On Monday, Kohl’s Corporation, based in Menomonee Falls, Wisconsin, issued a press release confirming that the company has received a number of expressions of interest in acquiring the company, and announcing that the department store chain’s Board of Directors has hired the investment banking firm, Goldman Sachs, to assist them in assessing “multiple preliminary indications of interest.” Such indications are described as “non-binding and without committed financing.”
Goldman Sachs, headquartered in New York City, is a multinational firm that offers investment banking services, securities underwriting, asset management, investment management, and prime brokerage (bundled services for hedge fund clients).
It appears that Goldman Sachs’s initial assignment will be to help the retail chain’s Board sift through initial, non-binding proposals from suitors, with the objective of inviting qualified parties to conduct further due diligence of Kohl’s financial results, current condition and future prospects, in order to refine their proposals and firm up their plans for financing a takeover.

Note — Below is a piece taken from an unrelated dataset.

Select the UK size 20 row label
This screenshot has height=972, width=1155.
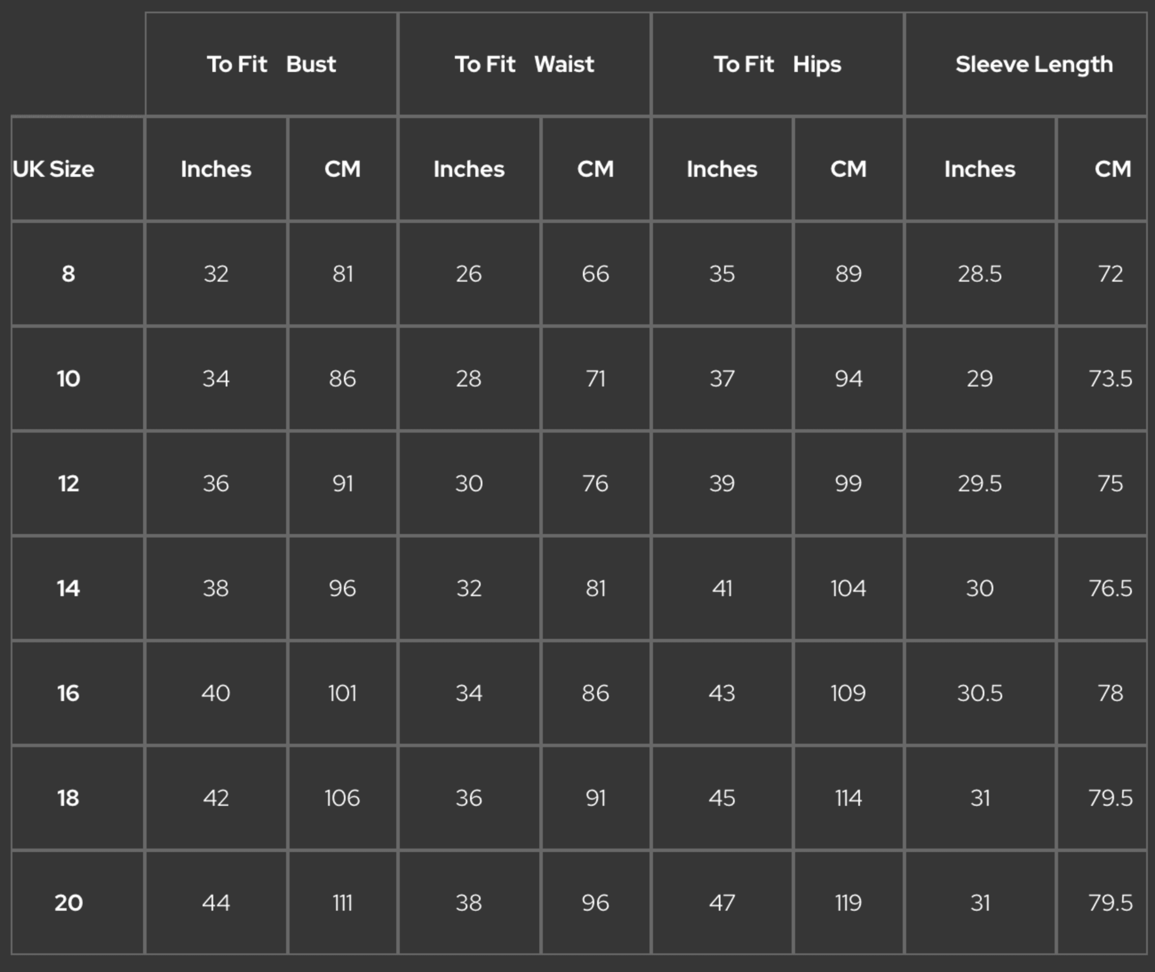coord(68,903)
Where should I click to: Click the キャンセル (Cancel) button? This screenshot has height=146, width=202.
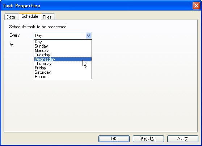click(148, 139)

Kohl’s is what’s known as an omnichannel retailer, meaning it is positioned to reach and engage consumers across multiple channels and device types to provide consumers a seamless shopping experience, regardless of whether they are shopping in a brick-and-mortar store (the company operates more than 1,100 retail stores across 49 states), shopping online at kohls.com, shopping from a desktop computer, or using the Kohl’s app installed on a mobile device, such as a cell phone or a tablet.
Kohl’s positions itself as offering “amazing national and exclusive brands at incredible savings for families nationwide,” and claims its vision is to be “the most trusted retailer of choice for the active and casual lifestyle.”
The Kohl’s Board has been feeling heat since December, when activist shareholder, Engine Capital, first pressured them to consider either splitting off their online operation or selling the entire business in order to boost the company’s share price.
In early February, Kohl’s Board came under further pressure from other activist shareholders when the hedge fund Macellum Advisors, which owns roughly 5% of Kohl’s stock, urged the company to sell itself, arguing that firm’s real estate holdings are worth more than the retail enterprise as a whole. In response, the Board’s Finance Committee, comprised only of independent directors, announced it would lead a review of expressions of interest.
Speculation as to parties likely interested in acquiring the chain has centered around the Canadian department store chain, Hudson’s Bay Co., and certain private-equity firms.